When AI Progress Creates Power Struggles
Leaders chase momentum, teams chase output, managers get torn between the two
If your AI rollout is running into “resistance” or “change fatigue,” pause before you blame the workforce. In a lot of companies, the issue is not the people but the systemic conflict in incentives.
Does this sound familiar?
Teams protect delivery by building parallel processes.
People nod in meetings and route around the initiative to keep work moving.
Functions retreat into silos to defend control of data and decisions.
The rollout is not only changing workflows, it’s changing status and power, so friction should be expected.
A 2025 enterprise AI adoption survey reinforces this. The study found that 68% of the C-suite say AI adoption has caused division at their company, and 42% say it’s “tearing their company apart.” It also describes barriers that include “power struggles, conflicts, silos, and even sabotage.”
Let’s look closer at the scorecards to understand why this happens.
The scorecards
The Leaders
How they’re measured: Confidence and momentum, a credible narrative, visible progress, especially on AI and productivity.
What they’re struggling with: Pressure to show movement in a noisy market, uncertainty about what “good” looks like, and the temptation to reward activity that signals progress rather than results that prove it.
The Delivery Teams
How they’re measured: Output, reliability, quality, and hitting performance targets, often on timelines that do not flex because a new initiative started.
Where they’re struggling: More priorities are added but nothing is removed, and the practical reality that AI work is not only about the tools. It is data readiness, process redesign, training, and governance that tends to be under-scoped and under-resourced.
The Managers
How they’re measured: Adoption and stability at the same time. Leaders want momentum, teams need capacity, and managers are evaluated on whether both appear true.
What they’re struggling with: Being accountable for translation without the authority to make tradeoffs. They are asked to keep delivery steady, absorb ambiguity, manage tension across functions, and maintain belief in the program, even when the scorecards above and below them are pulling in opposite directions.
This is why the middle becomes the highest-tension point in AI rollouts. It is where the vision meets the work, and it is also where capacity breaks first.
Microsoft’s 2025 Work Trend Index describes a “capacity gap,” noting that 53% of leaders say productivity must increase, while 80% of the global workforce, including leaders, say they lack enough time or energy to do their work.
Senior leaders are under pressure to show AI progress that reads well externally, to investors, boards, and the market, even when the day-to-day work of running the business does not pause. To gain real momentum in progress and adoption, the governance and incentive problem has to be addressed.

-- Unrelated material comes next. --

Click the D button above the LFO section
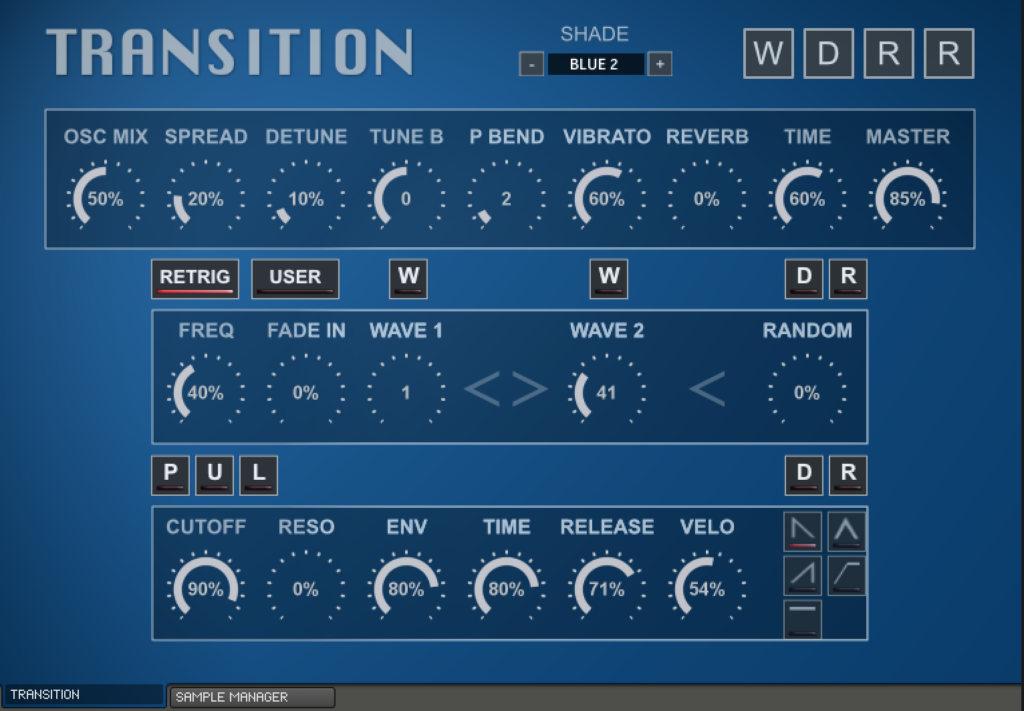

What alignment looks like in practice
Measure displacement, not activity. If AI is meant to save time, require the initiative to name what will stop, what will shrink, and what metric will prove it. “We launched a pilot” is motion, it is not a benefit.
Make tradeoffs visible. If leadership wants speed, something else has to give. Without a subtraction plan, teams will create one informally, and it usually looks like shortcuts, shadow processes, or quiet noncompliance.
Resource the middle layer like it is a critical dependency. If managers are the translation layer, they need capacity, clarity, and decision rights. Otherwise you are giving them the impossible task of reconcile two conflicting set of metrics.
AI adoption is not primarily a belief problem. It’s an alignment problem. When leaders are rewarded for motion, teams are punished for missed output, and managers are left to absorb the contradiction, the organization will fracture, even if the technology works.